Core Architecture
The kreview.core module establishes all dataclass configurations (Paths, LabelConfig, EvalRun), DuckDB connection management, and the thread-throttled parquet loading engine with exponential backoff retry.
For conceptual explanations, see:
kreview.core
LabelConfig
dataclass
Configuration for the ctDNA labeling engine.
Paths
dataclass
All input paths for the labeling pipeline.
__post_init__()
Coerce all path fields from str to Path for safe / operations.
EvalRun
dataclass
Records the exact conditions of an evaluation run.
load_samplesheet(path)
Load a krewlyzer samplesheet CSV.
get_sample_ids(samplesheet_path)
Extract unique sample IDs from a samplesheet.
load_maf(path)
cached
Load MAF file with only the columns needed for labeling.
load_sv(path)
cached
Load structural variant file.
load_cna(path)
cached
Load discrete CNA matrix (wide format). Index = Hugo_Symbol.

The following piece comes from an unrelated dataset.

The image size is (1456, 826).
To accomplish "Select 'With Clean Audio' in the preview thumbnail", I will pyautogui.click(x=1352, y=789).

load_clinical_sample(path)
cached
Load sample-level clinical data (skips 4-line cBioPortal # header).
load_clinical_patient(path)
cached
Load patient-level clinical data (skips 4-line cBioPortal # header).
clear_cbioportal_caches()
Explicitly clear all cBioPortal LRU caches to prevent memory leaks in long running processes.
get_duckdb_conn()
Create a thread-local DuckDB connection with optimal settings. Configured natively for 4 threads and 4GB memory to prevent HPC OOMs.
discover_available_samples(results_dirs, required_suffix='.metadata.parquet')
Discover which samples have completed krewlyzer processing across multiple input directories.
load_feature_cohort(feature_suffix, results_dirs, sample_ids=None, conn=None, chunk_size=500)
Load one feature type across available samples using explicit file list.
ARCHITECTURE NOTE: We build an explicit file list from discovered samples instead of using a glob pattern. This avoids DuckDB scanning thousands of directories over network mounts (SFTP/NFS), which causes multi-minute stalls.
load_sample_feature(sample_id, feature_suffix, results_dir)
Load a single parquet feature file for one sample. (Useful for single-sample logic)
load_sample_metadata(sample_id, results_dir)
Load the metadata.parquet for a sample -> dict of QC values.
make_variant_key(df)
Create a hashable variant key from genomic coordinates.